If my Brain was a Program:
Se avessi un software installato nel mio cervello sarei una persona migliore, meno distratto e sfuggente nei tuoi confronti…altra canzone d’amore, ma con una sottile vena d’ironia. Questo pezzo, che abbiamo scelto come primo singolo dell’album, in realtà è stato scritto ai tempi di “Sexy games for happy families” ed ha subìto molte modifiche prima di essere quello che è. Infatti la scelta di questo pezzo come primo singolo dell’album è stata fatta non tanto per la sua orecchiabilità, ma proprio perché il pezzo rappresenta uno spartiacque tra il sound del primo album ed il nuovo.
Becomes a Whale:
Questo è un pezzo molto importante dell’album e difficile da descrivere. Dietro l’omaggio alle balene, nobili creature che noi ammiriamo, vi è un significato allegorico, una persona cara che non c’è più che si reincarna in una bellissima balena, solcando i vasti e sconfinati oceani azzurri.
Orbital Station:
Questo pezzo rappresenta gli ultimi attimi di vita e gli ultimi pensieri di un uomo che fluttua nello spazio profondo e si paragona con l’universo infinito.
City Lights:
In questo pezzo abbiamo voluto rappresentare l’impatto imponente che una grossa metropoli può dare, quando tutte le sue luci splendono e tutto si muove freneticamente intorno ad una persona.
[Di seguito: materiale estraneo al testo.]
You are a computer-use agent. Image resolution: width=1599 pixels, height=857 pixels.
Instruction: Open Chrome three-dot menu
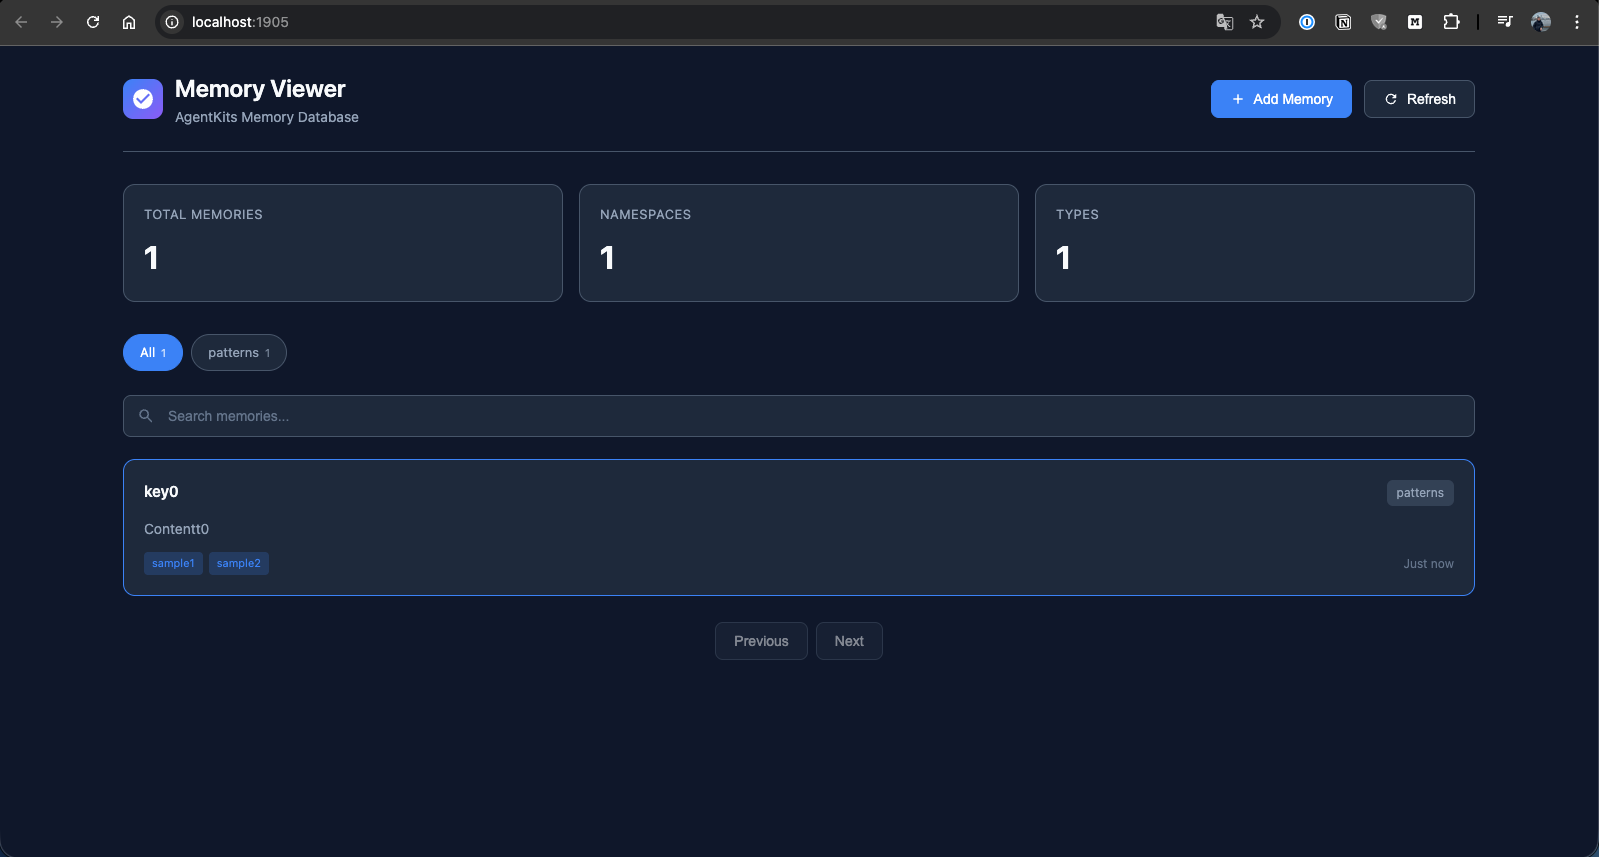point(1577,22)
Abbiamo cercato di rappresentare il senso di angoscia e lo spavento che si innesta nella gente in una città dove l’uomo è contro l’uomo, un luogo dove chi si ferma è perduto e finisce con l’essere divorato, dove l’unica via di scampo è uscire allo scoperto e farsi strada.
Overlight:
È la reprise di City Lights, l’epilogo trionfale.
Black ink:
Non vorrei rischiare di sminuire il senso di questo pezzo, ma provate ad immaginare una persona che invece di parlare si serve di una stampante a gettito di inchiostro nero per scandire i propri pensieri e le proprie emozioni. L’inchiostro viene giù ed il pensiero è svelato.
Ants Marching:
La sequenza di questo pezzo si compone in uno scenario alle porte dell’autunno, al tramonto, in un luogo dove si ammira tutta la città di Napoli, il maestoso vulcano e l’elegante castello galleggiante,mentre un gruppo di laboriose formiche si prepara per affrontare il freddo inverno.
Casually:
L’album si conclude con un’altra canzone d’amore, un momento soffuso ricco di sfumature dai toni nostalgici. Casually è il racconto di una relazione sentimentale, la riflessione sulla casualità di un incontro fortuito che genera una storia d’amore.